Risk faktörlerini azaltmak için daha sağlıklı bir yaşam tarzını benimsemek, ideal kiloyu korumak, stresi azaltmak, düzenli uyku, fiziksel olarak aktif olmak ve sağlıklı beslenme çok değerli. Hipokrat’ın sözünü hatırlayalım: “Besinler ilacınız, ilacınız besininiz olsun.”
ÖNLEYİCİ KEMOTERAPİ
Galler Prensesi Kate Middleton, geçtiğimiz günlerde yayınladığı bir video ile kanser teşhisi aldığını ve önleyici kemoterapiye başladığını açıkladı. Önleyici kemoterapi, geçirilen ameliyattan sonra kanserin tekrar oluşma ihtimalini azaltmak için uygulanan tedavi olarak tanımlanabilir. Ne sıklıkta ve ne kadar uzun süreceği kanserin türüne ve yayılma hızına göre belirleniyor.
YAPAY ZEKÂNIN ROLÜ
Diğer yandan, bilim insanları, kanser aşısı ile ilgili çalışmalarını hızlandırıyor; bu konu dünya genelinde tartışma konusu, son gelişmeleri gerek akademik yayınlardan gerek ise farklı kanallardan hep birlikte takip ediyoruz. Tedavi protokolünde umut verici bir detay ise yapay zekâ. Meme ve akciğer gibi sık görülen kanserlerin erken teşhisinde yapay zekâ desteği kullanılmaya devam ediliyor. Yapılan çalışmalar, bu uygulamaların kanser tanısına kadar geçen süreyi yaklaşık yüzde 50’ye kadar azaltabildiğini, aynı zamanda erken teşhisi artırabileceğini gösteriyor. JAMA Network Open dergisinde yayımlanan bir başka çalışmada ise yapay zekâ sayesinde, hastaların kanser evreleri ve hastalık risk oranları hesaplanarak tedavi protokolü desteklendiği belirtilmiş.

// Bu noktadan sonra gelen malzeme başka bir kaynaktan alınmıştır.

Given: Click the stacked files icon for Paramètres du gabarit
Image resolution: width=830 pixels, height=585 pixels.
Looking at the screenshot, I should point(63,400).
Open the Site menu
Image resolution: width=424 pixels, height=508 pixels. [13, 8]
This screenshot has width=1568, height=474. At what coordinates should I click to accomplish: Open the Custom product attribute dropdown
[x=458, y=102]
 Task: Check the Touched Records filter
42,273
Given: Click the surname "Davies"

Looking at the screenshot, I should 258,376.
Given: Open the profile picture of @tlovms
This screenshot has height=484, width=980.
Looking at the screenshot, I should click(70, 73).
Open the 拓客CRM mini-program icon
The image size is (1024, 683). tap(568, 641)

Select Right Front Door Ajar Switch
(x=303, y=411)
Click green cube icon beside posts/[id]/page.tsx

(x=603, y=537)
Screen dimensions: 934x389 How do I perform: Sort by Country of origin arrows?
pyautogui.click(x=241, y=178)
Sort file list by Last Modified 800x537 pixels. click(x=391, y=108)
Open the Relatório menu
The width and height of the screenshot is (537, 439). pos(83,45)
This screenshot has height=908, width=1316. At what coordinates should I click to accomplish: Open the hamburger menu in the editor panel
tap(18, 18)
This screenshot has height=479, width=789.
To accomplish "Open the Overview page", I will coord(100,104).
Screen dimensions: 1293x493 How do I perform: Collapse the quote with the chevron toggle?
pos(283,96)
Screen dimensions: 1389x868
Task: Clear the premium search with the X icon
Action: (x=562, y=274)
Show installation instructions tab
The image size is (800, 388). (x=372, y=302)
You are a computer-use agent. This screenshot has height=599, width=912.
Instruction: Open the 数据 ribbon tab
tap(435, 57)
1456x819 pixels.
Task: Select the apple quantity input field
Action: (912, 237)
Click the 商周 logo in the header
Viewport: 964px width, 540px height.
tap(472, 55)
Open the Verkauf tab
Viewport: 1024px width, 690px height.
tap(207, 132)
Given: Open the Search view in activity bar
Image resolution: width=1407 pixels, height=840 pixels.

YAŞ ARTTIKÇA RİSK ARTIYOR MU?
Geçmiş veriler, yaş arttıkça kanser riskinin arttığını gösterse de, günümüzde maalesef değişen yaşam tarzı ile bu ilişki tam tersine dönmeye başladı. DSÖ’ye göre, kolorektal kanserler her iki cinsiyette de görülme sıklığı açısından üçüncü sırada yer alıyor. Peki, sizce bu risk yaş arttıkça artıyor mu? Cevabınız evet ise bir kere daha düşünün! Genetik faktörler kadar yetersiz ve dengesiz beslenme de kanser oluşumunda etkili. Öyle ki araştırmalar, beslenmenin birçok kanser türü üzerinde yüzde 10 ile yüzde 70 arasında etkisi olduğunu bildiriyor. Bunlardan beslenme ile ilişkisi en önemli kanser türlerinden kolon kanserini ele alalım. 50 yaş altı yetişkin nüfusta kanser riskinin 2030 yılına kadar yüzde 90 artacağını belirten araştırmalar var. Bu nedenle kolon kanseri taramalarının 50 yaş, hatta 45 yaş altına inmesi gerektiği tartışılmaya devam ediyor.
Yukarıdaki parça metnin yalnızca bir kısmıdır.